Creating new harvest configurations
Last updated
Last updated
Harvester configurations are used to define the settings of recurrent harvesting routines.
From LinkedIn: OAI-PMH is a set of standards and guidelines that define how metadata can be exchanged among different systems. OAI-PMH is based on the concept of data providers and service providers. Data providers are the systems that expose their metadata through OAI-PMH, while service providers are the systems that harvest and use the metadata from data providers. OAI-PMH uses HTTP and XML as the communication and data formats, and supports six basic requests: Identify, ListMetadataFormats, ListSets, ListIdentifiers, ListRecords, and GetRecord. These requests allow service providers to retrieve information about the data providers, their metadata formats, their collections, and their individual records.
For a harvest configuration to be created, you will need:
A compatible OAI-PMH provider's URL (e.g. https://datacatalogue.cessda.eu/oai-pmh/v0/oai)
A custom transformation service to have been set in the 'Custom Transformation Service List' (see Managing custom transformation services).
Select 'Administrator tools' from the dashboard side panel.
Select 'Manage Harvester Tasks'.
Select 'Add new harvest configuration'.
Select 'Add new harvest configuration'.
Populate the 'URL' field with an appropriate OAI-PMH provider's URL address.
If you wish to add custom keys or values to the header of the http request, select 'Show advanced options, populate the relevant fields and select the '+' to add however many you require.
Select 'Validate'.
Select a metadata prefix from the 'Metadata Prefix' dropdown.
Select a custom transformation service from the 'Transformation Service' dropdown.
Note: See Managing custom transformation services for instructions on creating new custom transformation services.
Select whether the configuration will be active, or paused upon creation using the 'Status' dropdown.

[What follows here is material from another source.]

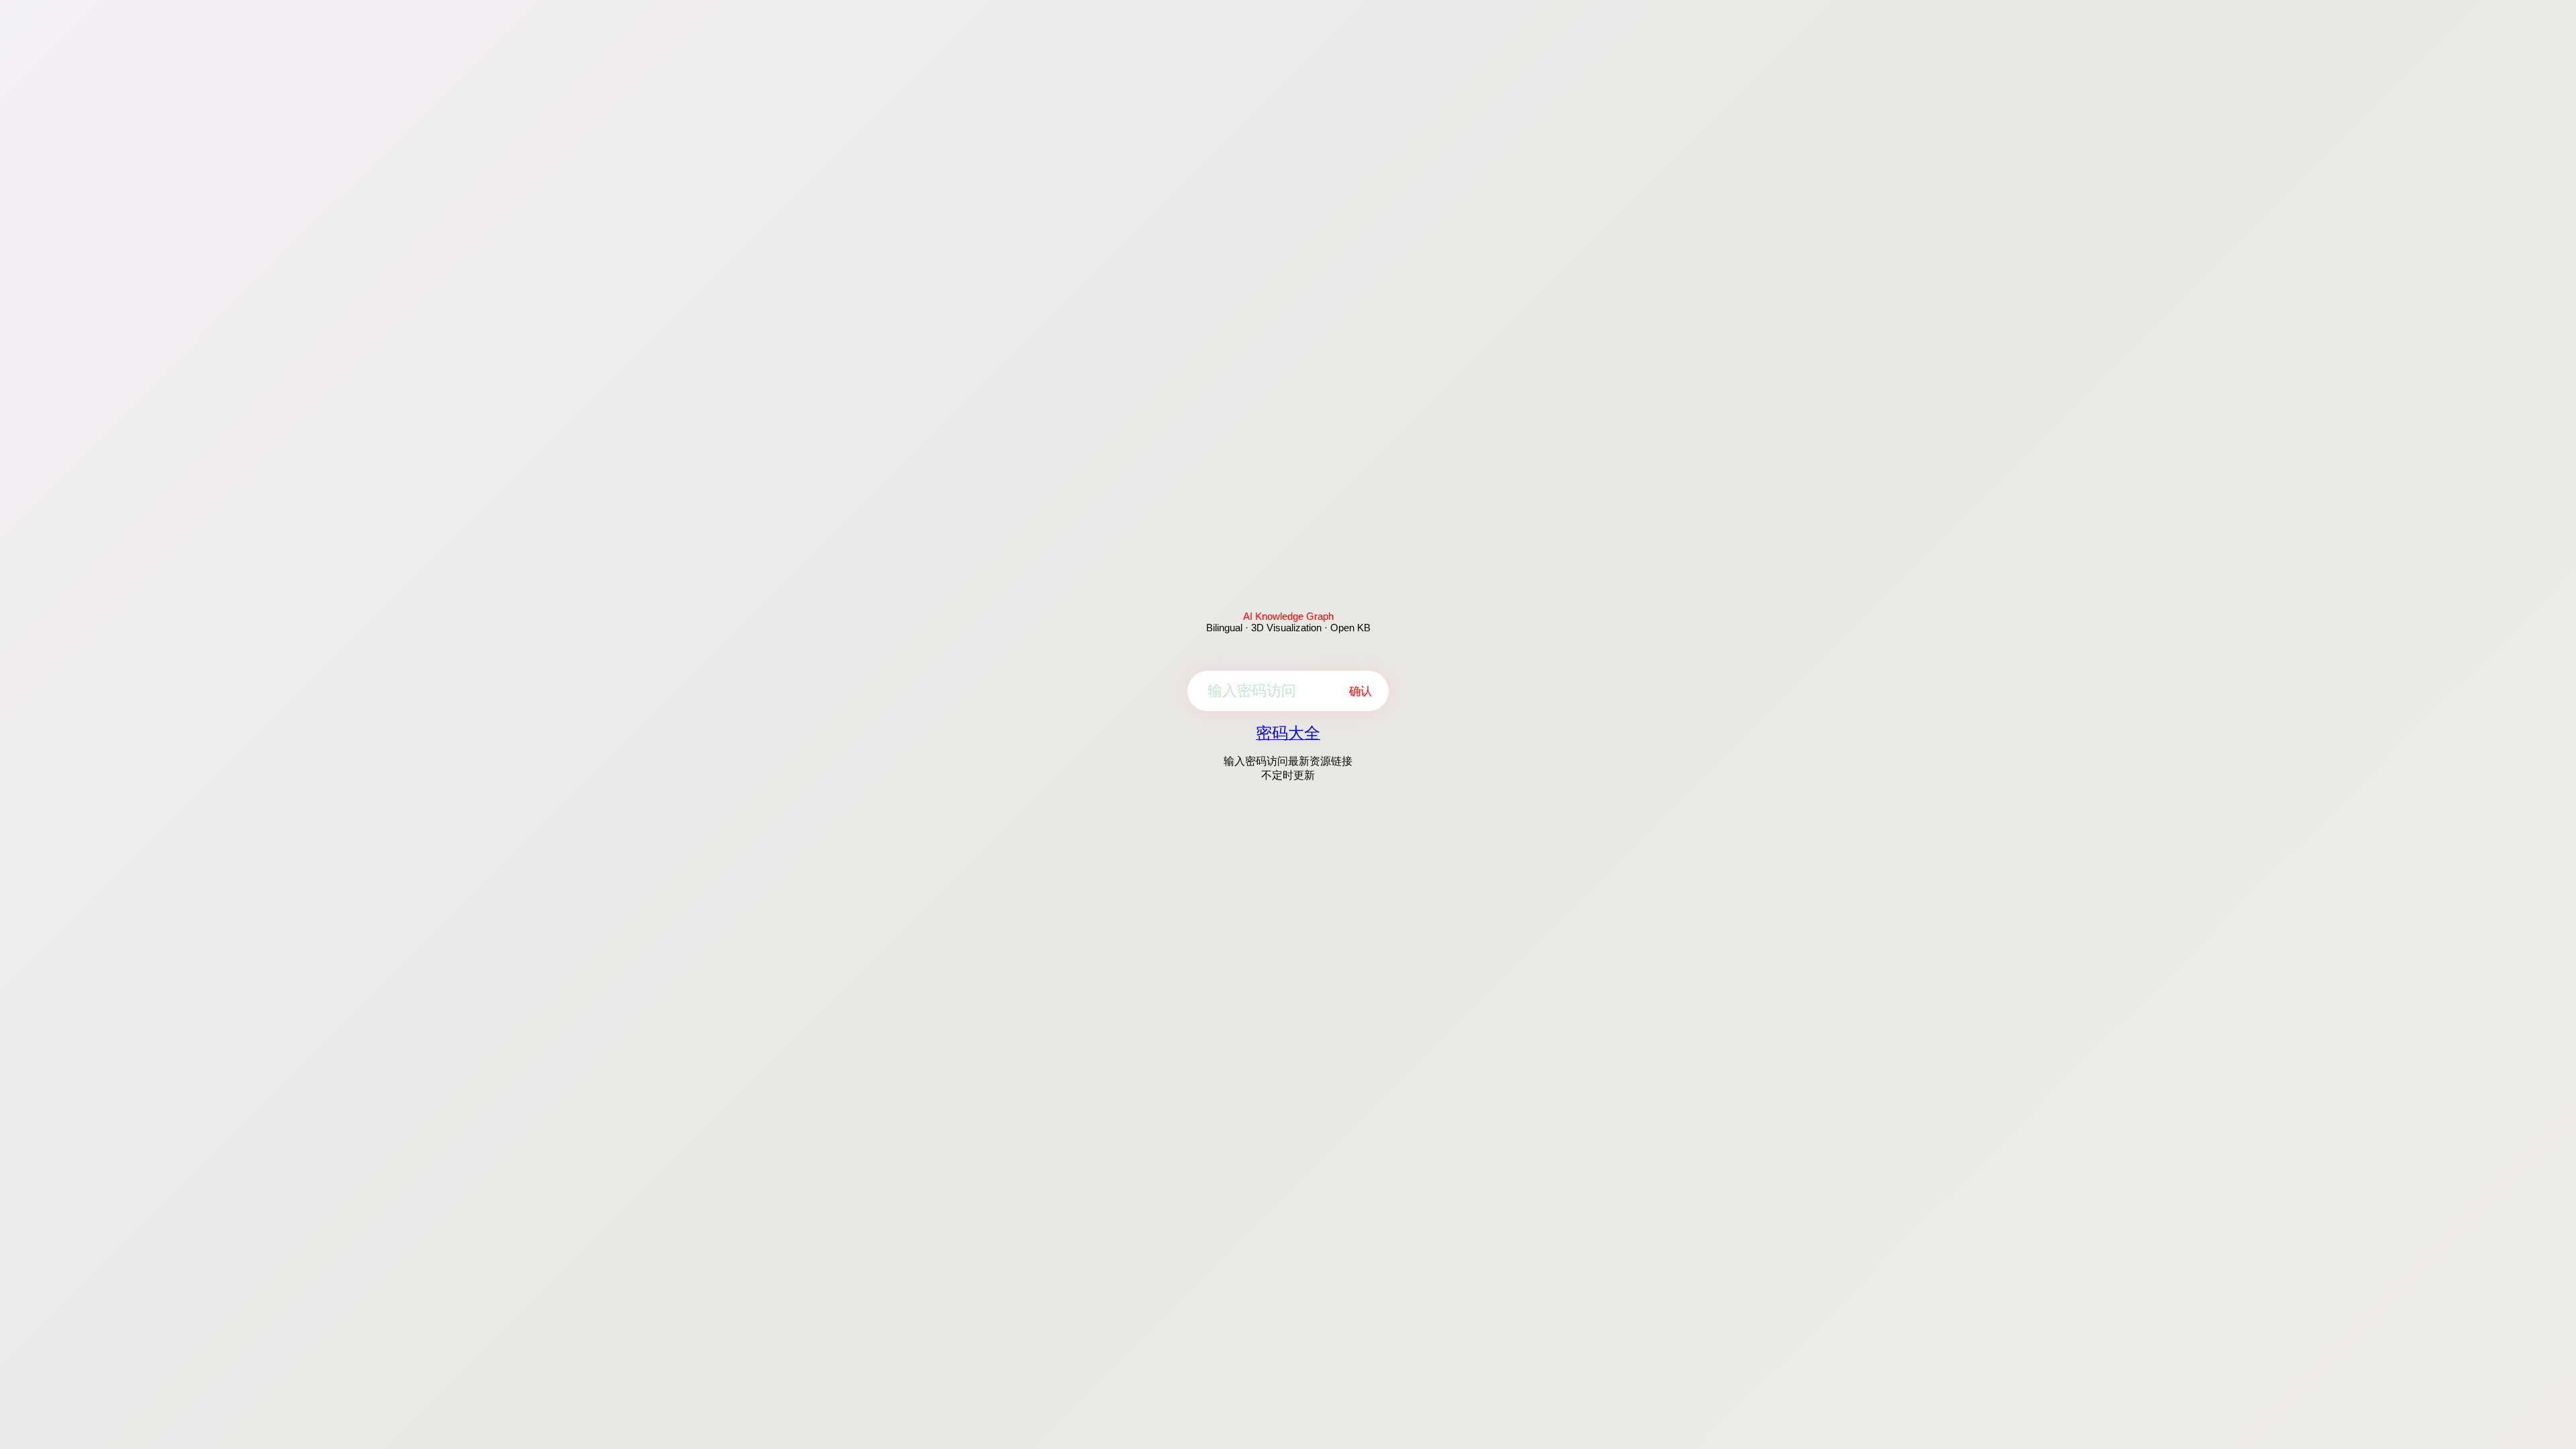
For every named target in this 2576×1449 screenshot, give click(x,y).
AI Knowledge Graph (1288, 616)
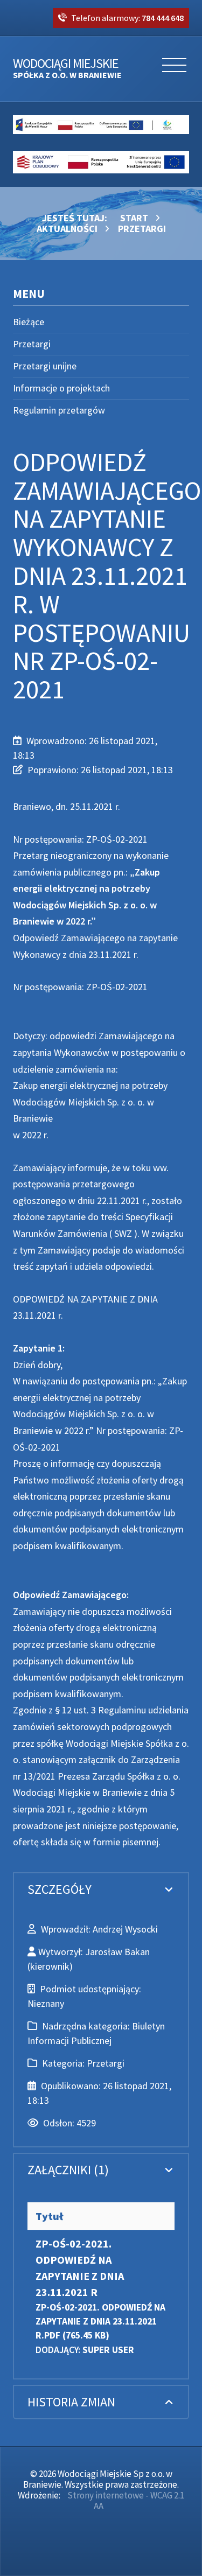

Populate the following fields as desired:
'Set Spec': A set of items to be harvested from the registry can be specified in this field. Note: This field is non-editable after creation of the harvester configuration
'Frequency': The frequency with which the configuration will harvest the specified items
'Notifying Email': An email address can be entered here for its owner to be informed of the outcome of each of the configuration's harvests
'Identifier': An identifier to harvest can be optionally specified in this field. Note: This field is non-editable after creation of the harvester configuration
'Error Handling': This field is used to specify whether the harvest will be:
'Atomic': Harvested items will only be saved if every item is successfully harvested
'Non atomic': Harvested items will be saved as they are harvested, even if other items in the harvest are not successfully harvested
'Assigned User': The user responsible for this harvest configuration
'Workgroup': The workgroup optionally responsible for this harvest configuration.
Select 'Create'.
The configuration will now appear in the 'Harvester Configurations' list. From here it can be:
Manually run via 'Run Task'
Edited via 'Edit'
Deleted via 'Delete'.
Note: If a task is run manually, it cannot be cancelled or stopped until it has completed.